REQUIRED WORK:
A. According to the Henry Caruso biography, what company did Caruso found?
B. Carry on the Henry Caruso biography from the point where it stops.

[SUPPLIED PASSAGE — start]

- Born: Henry Joseph Caruso February 24, 1922
- Died: November 26, 2017 (aged 95)
- Other name: Henry J. Caruso
- Education: University of Southern California
- Occupation: Businessman
- Spouse: Gloria Restagno
- Children: 3, including Rick Caruso

= Henry Caruso =

American businessman (1922–2017)

Henry "Hank" Joseph Caruso (February 24, 1922 – November 26, 2017) was an American businessman and the founder of Dollar Rent A Car.

==Early life==
Of Italian heritage, Caruso was born in Pennsylvania. His father, August Caruso, worked in the landscape business and decided that the weather in the Mid-Atlantic was problematic and moved the family to Los Angeles, California in the mid-1920s. They first moved to East Los Angeles but soon settled in the Silver Lake neighborhood where Henry and his brothers, Albert and Lawrence, were raised.

He enrolled at the University of Southern California (USC) in 1939 with plans to study medicine, but left to join the US Navy Air Corp and earned the distinction of Navy Pilot LTJG. He returned to USC after the war to finish his studies.

==Career==
Caruso entered the automobile business by acquiring a number of new car dealerships, including from General Motors, Ford and Chrysler. In the early days of TV he virtually monopolized commercial television airwaves in Los Angeles with his radio and TV singing commercials where he billed himself as "H.J. Caruso—he's the greatest." The Desert Sun called him the "glamour boy of automotive salesmanship in Los Angeles."

[SUPPLIED PASSAGE — finish]
[EXTRACTED MATERIAL — start]

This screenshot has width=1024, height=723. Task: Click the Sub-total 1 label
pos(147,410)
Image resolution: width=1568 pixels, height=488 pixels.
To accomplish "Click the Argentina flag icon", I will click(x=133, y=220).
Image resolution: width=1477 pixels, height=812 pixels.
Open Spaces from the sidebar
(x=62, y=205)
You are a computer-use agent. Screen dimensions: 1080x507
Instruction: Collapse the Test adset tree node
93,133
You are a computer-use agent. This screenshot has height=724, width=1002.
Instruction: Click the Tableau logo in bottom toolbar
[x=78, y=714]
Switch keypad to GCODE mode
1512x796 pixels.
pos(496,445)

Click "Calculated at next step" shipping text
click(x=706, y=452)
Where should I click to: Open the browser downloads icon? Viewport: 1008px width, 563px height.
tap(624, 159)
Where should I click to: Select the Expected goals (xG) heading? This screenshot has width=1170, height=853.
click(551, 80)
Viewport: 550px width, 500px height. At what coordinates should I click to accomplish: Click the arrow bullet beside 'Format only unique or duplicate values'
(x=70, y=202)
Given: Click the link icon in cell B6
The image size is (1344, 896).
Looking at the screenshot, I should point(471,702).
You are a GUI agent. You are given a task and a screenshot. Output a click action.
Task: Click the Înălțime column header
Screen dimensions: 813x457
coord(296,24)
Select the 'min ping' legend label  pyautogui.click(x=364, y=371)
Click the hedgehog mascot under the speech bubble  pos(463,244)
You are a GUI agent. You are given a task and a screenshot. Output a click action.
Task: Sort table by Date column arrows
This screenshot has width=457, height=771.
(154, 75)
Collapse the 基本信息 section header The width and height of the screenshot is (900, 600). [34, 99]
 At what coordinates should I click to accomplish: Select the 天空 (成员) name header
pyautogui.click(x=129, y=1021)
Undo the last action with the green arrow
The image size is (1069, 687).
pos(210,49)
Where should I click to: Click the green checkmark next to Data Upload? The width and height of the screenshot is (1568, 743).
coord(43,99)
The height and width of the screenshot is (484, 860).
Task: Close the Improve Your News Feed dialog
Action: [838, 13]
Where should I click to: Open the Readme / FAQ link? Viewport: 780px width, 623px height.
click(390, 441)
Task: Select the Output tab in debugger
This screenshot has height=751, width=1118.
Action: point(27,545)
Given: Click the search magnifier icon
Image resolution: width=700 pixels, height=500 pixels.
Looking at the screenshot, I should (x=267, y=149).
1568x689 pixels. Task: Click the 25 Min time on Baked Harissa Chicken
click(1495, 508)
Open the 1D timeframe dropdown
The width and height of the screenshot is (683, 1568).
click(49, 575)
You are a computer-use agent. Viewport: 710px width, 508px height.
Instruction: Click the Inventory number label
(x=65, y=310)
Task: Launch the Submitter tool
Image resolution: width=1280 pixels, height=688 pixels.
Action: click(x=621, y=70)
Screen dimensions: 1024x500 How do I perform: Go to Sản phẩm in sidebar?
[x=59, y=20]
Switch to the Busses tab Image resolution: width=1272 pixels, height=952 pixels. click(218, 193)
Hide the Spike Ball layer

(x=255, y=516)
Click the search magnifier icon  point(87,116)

[EXTRACTED MATERIAL — finish]

ANSWER LIST:
A. Dollar Rent A Car.

B.
He founded Dollar Rent-A-Car in 1966 as Dollar A Day Rent A Car. After opening five locations, he was determined to open lucrative airport locations; however the "big three" car rental companies, Hertz, Avis and National, had already established locations in airports and made it difficult for the new company to enter the market.

This led to a legal fight in the 1970s that caused the Federal Trade Commission to take action and prohibit any practices that discriminated against small companies vying for airport locations. Many airports, newspapers, and local townships rejected his request to display the "Dollar A Day" sign as they felt it constituted false advertising.

In 1973, the Palm Springs, California Planning Commission rejected Caruso's request for approval of a "Dollar A Day" sign as "misleading advertising." He later changed the name to Dollar Rent-A-Car. Under his 20 years of guidance it grew to be the fourth largest car rental agency worldwide with over 1,400 locations. He sold the company to the Chrysler Corporation in 1990 (it is now a part of the Dollar-Thrifty Automotive Group).

Caruso was also the head of Caruso Affiliated, which owned his car dealerships, and HJC Investment Corporation, an investment company.

==Legal history==
On April 25, 1957, Caruso was indicted by the Grand Jury of Los Angeles County for criminal conspiracy to defraud and cheat, forgery and grand theft related to his automobile dealerships. Caruso pleaded guilty to two counts (forgery and grand theft) of the April 25 indictment.

Caruso was given a suspended sentence with probation granted for a period of ten years conditioned on his spending the first year in the county jail, paying a fine of $10,000 and remaining "out of the automobile business or any business involving sales to the public."

In 1970, the Superior Court of California set aside the guilty plea. Having fulfilled the terms of his probation, he was allowed to withdraw his guilty plea and enter a plea of not guilty and the charges against him were dismissed.

==Personal life==
Caruso lived with his wife, former fashion model Gloria (nee' Restagno) in Beverly Hills, California. He has one daughter, Cristina Caruso, and two sons, Rick Caruso, a billionaire builder and retail operator and owner and CEO of Caruso Affiliated, which has built and owns and operates such retail properties as The Grove at Farmers Market and The Americana at Brand, and Marc Caruso, a Los Angeles music executive and CEO of Angry Mob Music.